DATA PROVIDED =>
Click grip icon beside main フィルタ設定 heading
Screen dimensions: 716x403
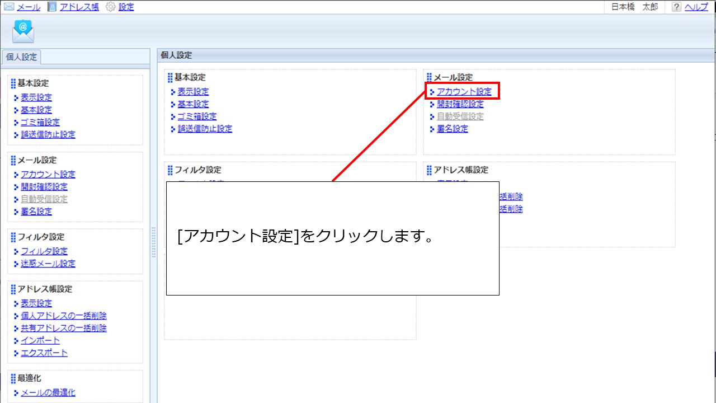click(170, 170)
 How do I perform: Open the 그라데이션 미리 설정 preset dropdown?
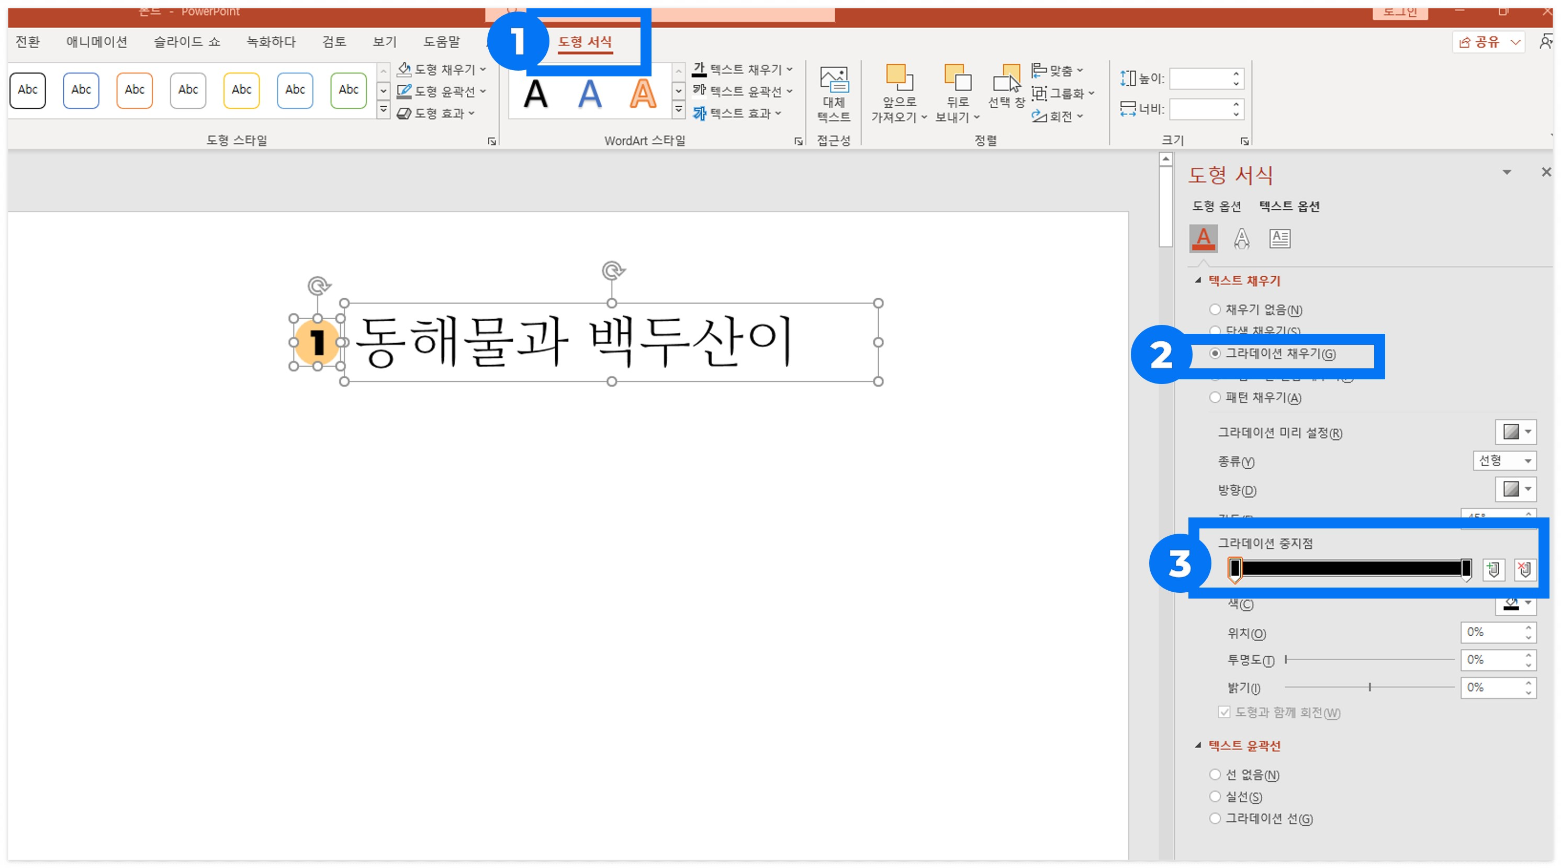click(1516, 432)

GIVEN INSTRUCTION =>
Rewrite the entries with "dropdown" changed to "menu" and everything else unchanged. Leave the pictures out.

ANSWER TO THIS PROBLEM =>
Click grip icon beside main フィルタ設定 heading
Screen dimensions: 716x403
click(170, 170)
 How do I perform: Open the 그라데이션 미리 설정 preset menu?
click(1516, 432)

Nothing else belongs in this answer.